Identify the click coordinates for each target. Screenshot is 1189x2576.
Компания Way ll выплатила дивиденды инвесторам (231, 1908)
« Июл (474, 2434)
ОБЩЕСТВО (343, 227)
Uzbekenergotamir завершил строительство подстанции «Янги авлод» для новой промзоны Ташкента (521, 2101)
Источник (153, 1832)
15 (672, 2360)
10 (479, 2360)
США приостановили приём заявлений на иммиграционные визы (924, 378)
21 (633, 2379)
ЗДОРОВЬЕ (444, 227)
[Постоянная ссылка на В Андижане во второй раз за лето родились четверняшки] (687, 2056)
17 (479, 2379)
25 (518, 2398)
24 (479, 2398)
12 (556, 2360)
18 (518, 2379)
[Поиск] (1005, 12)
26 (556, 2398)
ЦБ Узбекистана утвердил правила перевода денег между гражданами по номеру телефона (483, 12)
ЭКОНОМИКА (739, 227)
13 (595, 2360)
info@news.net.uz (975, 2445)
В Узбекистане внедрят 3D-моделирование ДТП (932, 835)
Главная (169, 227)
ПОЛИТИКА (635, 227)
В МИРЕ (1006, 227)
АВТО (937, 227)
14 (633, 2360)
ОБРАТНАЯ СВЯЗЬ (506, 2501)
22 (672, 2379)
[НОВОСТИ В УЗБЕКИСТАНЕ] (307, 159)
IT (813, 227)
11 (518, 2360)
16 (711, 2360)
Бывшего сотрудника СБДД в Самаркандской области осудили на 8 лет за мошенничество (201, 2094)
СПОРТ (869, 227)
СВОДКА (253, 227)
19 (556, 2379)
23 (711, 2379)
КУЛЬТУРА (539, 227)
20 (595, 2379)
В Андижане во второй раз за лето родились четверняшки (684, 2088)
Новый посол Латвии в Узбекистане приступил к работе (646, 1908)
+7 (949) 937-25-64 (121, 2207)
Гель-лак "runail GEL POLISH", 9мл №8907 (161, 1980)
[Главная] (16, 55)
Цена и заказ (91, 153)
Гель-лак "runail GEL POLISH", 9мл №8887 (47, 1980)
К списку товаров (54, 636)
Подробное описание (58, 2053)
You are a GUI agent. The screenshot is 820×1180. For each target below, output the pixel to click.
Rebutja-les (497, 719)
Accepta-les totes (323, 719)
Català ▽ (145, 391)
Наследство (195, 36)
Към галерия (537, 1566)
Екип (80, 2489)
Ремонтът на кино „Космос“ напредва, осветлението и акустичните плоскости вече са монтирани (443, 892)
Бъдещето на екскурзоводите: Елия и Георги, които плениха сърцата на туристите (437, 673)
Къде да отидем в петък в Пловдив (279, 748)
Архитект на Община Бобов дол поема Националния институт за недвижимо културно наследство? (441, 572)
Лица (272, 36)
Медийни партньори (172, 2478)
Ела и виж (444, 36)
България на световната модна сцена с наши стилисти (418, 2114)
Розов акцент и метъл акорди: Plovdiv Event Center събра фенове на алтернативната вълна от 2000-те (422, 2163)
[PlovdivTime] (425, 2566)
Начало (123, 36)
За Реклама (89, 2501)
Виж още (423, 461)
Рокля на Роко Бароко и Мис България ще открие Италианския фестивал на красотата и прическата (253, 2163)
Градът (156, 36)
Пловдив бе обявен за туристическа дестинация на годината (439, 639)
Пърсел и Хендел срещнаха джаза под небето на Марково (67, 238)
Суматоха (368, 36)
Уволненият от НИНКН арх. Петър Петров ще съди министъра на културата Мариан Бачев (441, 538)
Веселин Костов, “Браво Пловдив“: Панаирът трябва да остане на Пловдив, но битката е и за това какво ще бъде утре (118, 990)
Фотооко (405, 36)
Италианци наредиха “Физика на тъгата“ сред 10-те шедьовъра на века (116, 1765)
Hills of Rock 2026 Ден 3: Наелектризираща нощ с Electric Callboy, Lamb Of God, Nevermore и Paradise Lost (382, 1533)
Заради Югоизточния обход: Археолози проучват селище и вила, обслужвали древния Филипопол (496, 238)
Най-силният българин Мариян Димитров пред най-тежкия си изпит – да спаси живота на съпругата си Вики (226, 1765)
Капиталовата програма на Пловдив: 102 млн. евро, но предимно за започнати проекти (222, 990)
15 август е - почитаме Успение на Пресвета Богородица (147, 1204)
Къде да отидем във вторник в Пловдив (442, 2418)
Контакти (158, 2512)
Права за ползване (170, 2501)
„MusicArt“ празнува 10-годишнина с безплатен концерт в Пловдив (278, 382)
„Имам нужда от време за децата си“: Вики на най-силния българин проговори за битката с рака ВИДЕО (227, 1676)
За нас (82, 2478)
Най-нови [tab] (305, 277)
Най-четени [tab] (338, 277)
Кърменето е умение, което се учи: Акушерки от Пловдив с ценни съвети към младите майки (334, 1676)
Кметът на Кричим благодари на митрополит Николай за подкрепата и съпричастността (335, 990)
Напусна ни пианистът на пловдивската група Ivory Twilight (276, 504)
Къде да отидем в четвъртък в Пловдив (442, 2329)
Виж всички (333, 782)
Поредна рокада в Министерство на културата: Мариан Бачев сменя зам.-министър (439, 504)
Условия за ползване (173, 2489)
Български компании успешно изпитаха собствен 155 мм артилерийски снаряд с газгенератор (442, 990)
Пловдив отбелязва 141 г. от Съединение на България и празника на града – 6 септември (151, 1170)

● REQUIREMENT
Write the "Напусна ни пианистът" line and all later lines exactly. Stop at the end of the data.

● SOLUTION FOR THIS EXERCISE
Напусна ни пианистът на пловдивската група Ivory Twilight (276, 504)
Къде да отидем в четвъртък в Пловдив (442, 2329)
Виж всички (333, 782)
Поредна рокада в Министерство на културата: Мариан Бачев сменя зам.-министър (439, 504)
Условия за ползване (173, 2489)
Български компании успешно изпитаха собствен 155 мм артилерийски снаряд с газгенератор (442, 990)
Пловдив отбелязва 141 г. от Съединение на България и празника на града – 6 септември (151, 1170)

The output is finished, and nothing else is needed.